During the 1990s and 2000s, many airlines became financially distressed due to numerous factors: deregulation, competition from low-cost carriers, rising fuel prices, and economic shocks in the form of the dot-com bubble and later, the Great Recession. Low-cost pioneer Ryanair became notorious for raising ancillary revenue in the form of unbundling every possible component of airfare and adding it back on through optional fees.

However, because e-tickets are not designed to carry such additional information, many airlines are not able to actually charge those additional fees until the passenger makes their first direct contact with the airline through its Website or at an airport check-in kiosk or counter. This slows down check-in and frustrates consumers. To facilitate these new business processes, airlines either have implemented nonstandard proprietary mechanisms (such as when selling tickets through their own direct-to-consumer websites) or are tracking such transactions on paper forms, coupons or vouchers.

The IATA EMD standard document is enabling the fulfillment, payment and tracking of usage of the services booked through travel agencies (using global distribution systems) or through the airline's direct distribution channels (via airline's CRS) in a seamless process.

==Standard==

The IATA EMD standard is documented in IATA Passenger Service Conference Resolution Manual in resolutions 725F, 725G, 725H.

Two types of EMD exist:
- EMD-A associated to an e-ticket
- EMD-S standalone

EMD implementation is part of an IATA Simplifying the Business program called e-services, endorsed by IATA board of governors.

Since 2009, IATA board of governors endorsed the replacement in IATA BSP (for GDS agents sales) of current virtual miscellaneous charge orders (VMCO) and virtual miscellaneous multi-purpose documents (VMPDs) at the end of 2013 by 100% EMD. This mean that starting 2014, VMCO and VMPD should not be processed any more by IATA BSP.
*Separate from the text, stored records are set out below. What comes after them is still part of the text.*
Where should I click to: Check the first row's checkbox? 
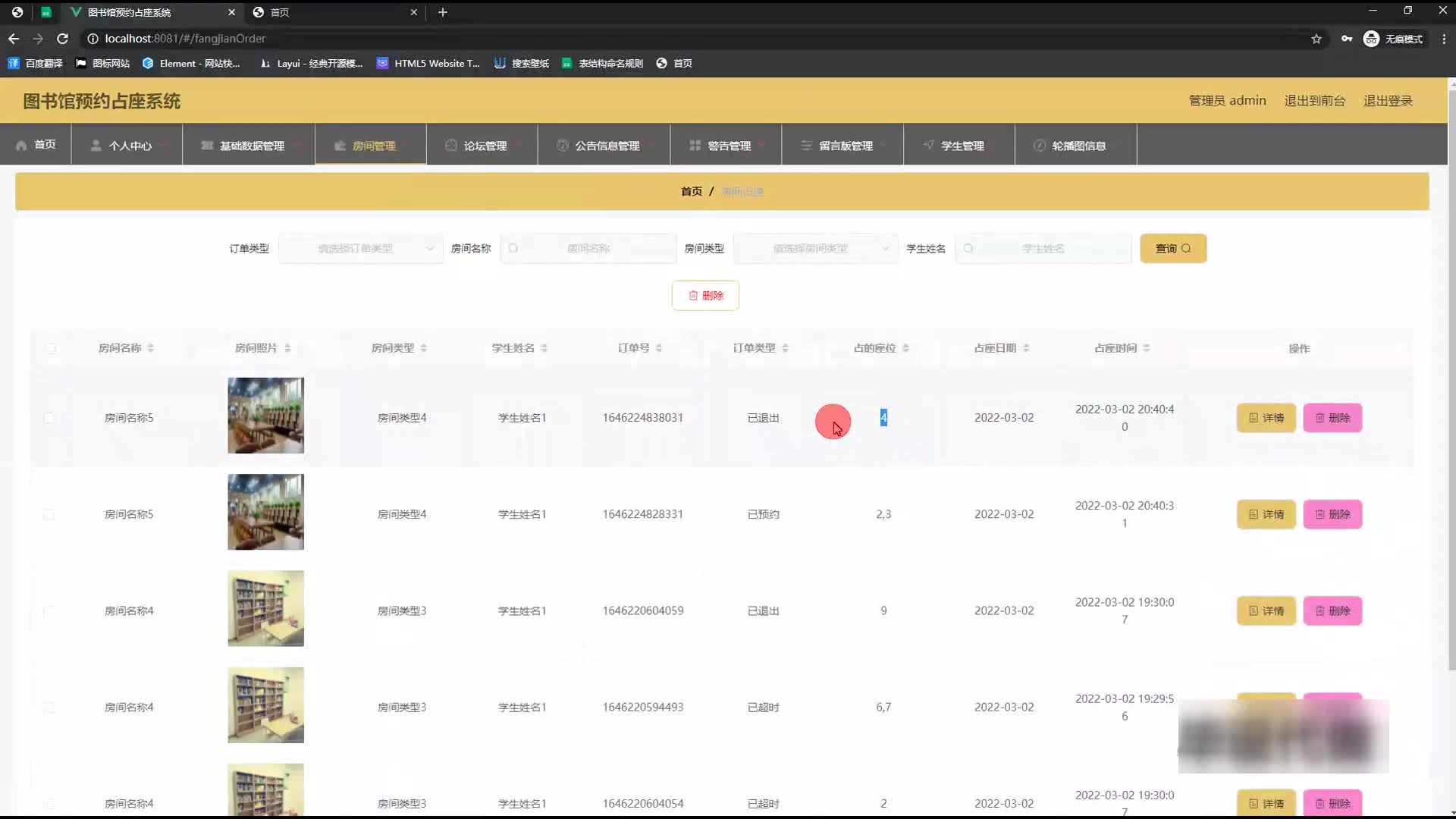(49, 418)
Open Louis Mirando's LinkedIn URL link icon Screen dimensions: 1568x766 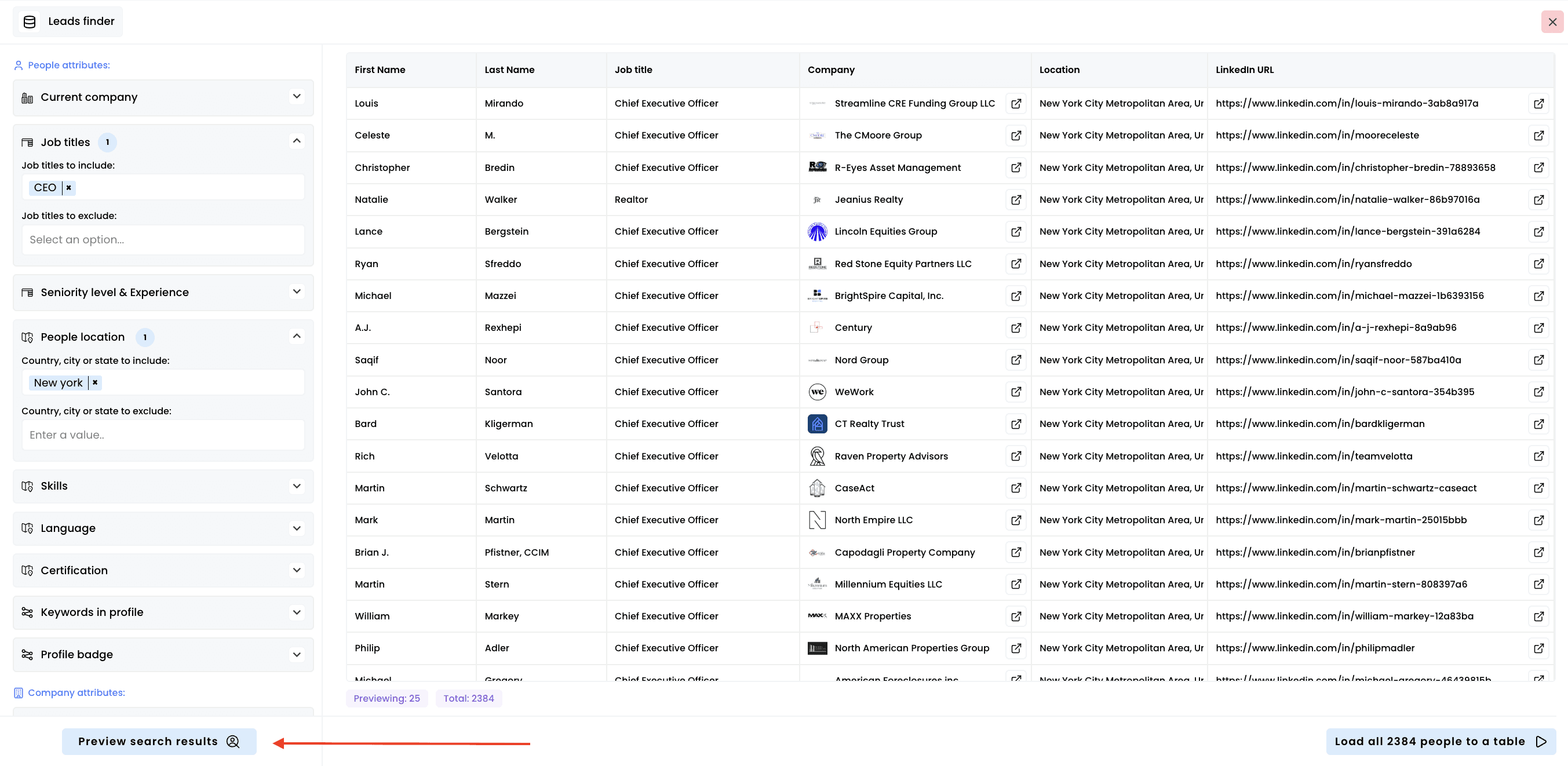[x=1538, y=104]
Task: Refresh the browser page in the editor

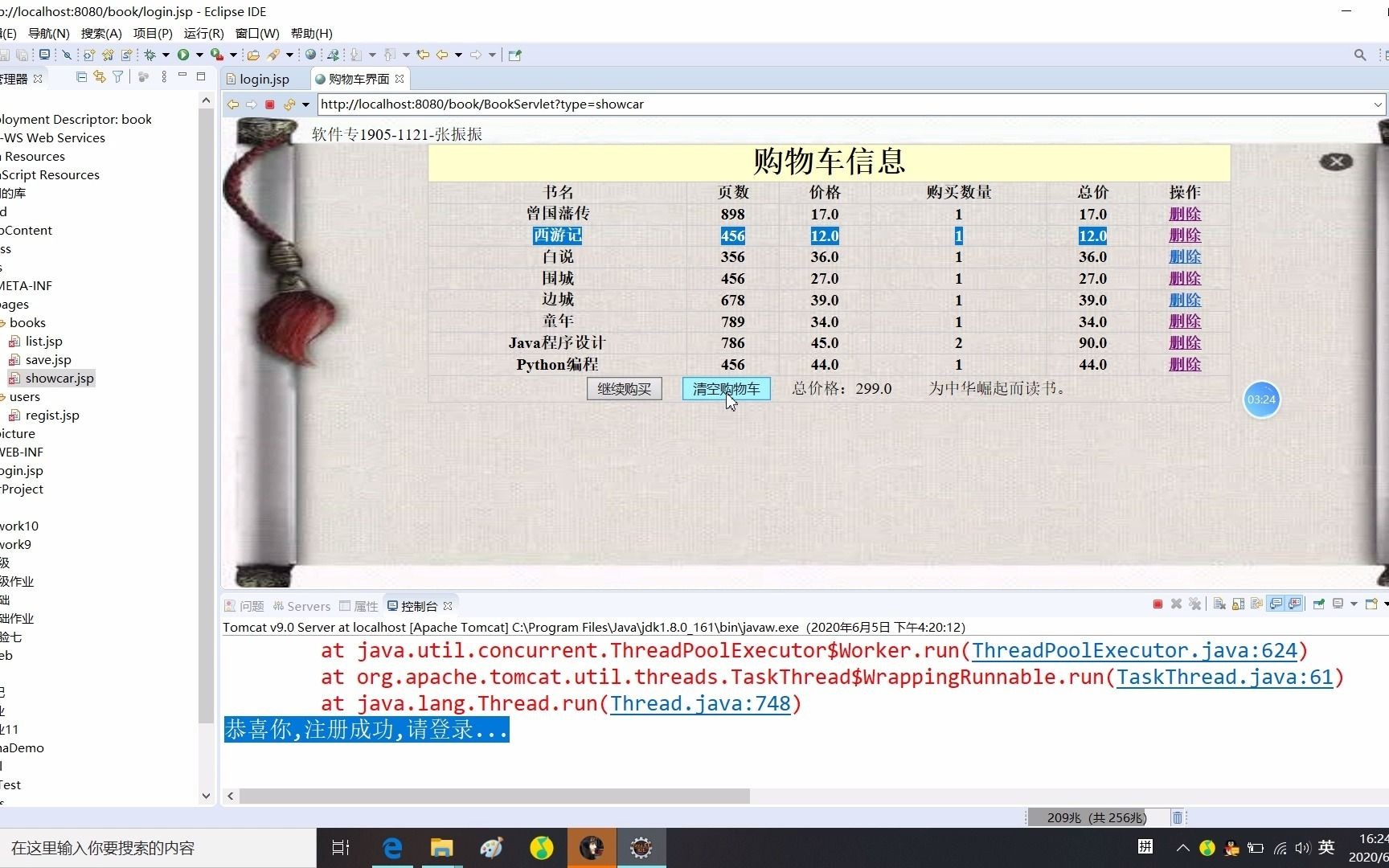Action: pyautogui.click(x=289, y=104)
At the beginning of November 2013, IATA confirmed the sunset of vMCO documents in January 2014 and announced a delay to sunset the vMPD until November 2014. vMCO documents have been removed from IATA BSP in January 2014.

Since 1 November 2014, vMCO and vMPD documents are not anymore supported in IATA BSP, therefore IATA BSP only supports EMD and e-tickets.

The following computer reservations system have implemented the IATA EMD standard for airlines direct sales:

- Amadeus CRS from Amadeus IT Group
- Mercator from The Emirates Group
- Resiber from Iberia (airline)
- SabreSonic from Sabre (computer system)
- SITA
- Travelport
- TravelSky
- HP axsRES and Shares

The following ticket system providers have implemented the IATA EMD standard for travel agencies sales:

- Abacus
- Amadeus
- Axess
- Farelogix
- Infini
- Sabre
- Travelport (Apollo, Galileo, Worldspan)
- Travelsky
- IATA WebLink

The following system providers have developed their own EMD management system :
- Hexaware (HexEMD)

== Implementation ==
More than 180 airlines implemented the IATA EMD standard at the end of 2014. For example, Finnair was an early adopter of the IATA EMD standard "launching the first EMD in Europe".

Air China was the first Chinese airline to adopt the IATA EMD standard in 2010.

The list of airlines having implemented the IATA EMD standard is disclosed by IATA on IATA e-services project page.

At the end of 2014, the IATA EMD standard document had been issued and processed in 82 IATA BSP by more than 130 airlines.

More than 52 million EMD were issued in 2014, representing more than 2 billion USD.

== Interline ==
Just like the electronic ticket, the electronic miscellaneous document also supports interline standards.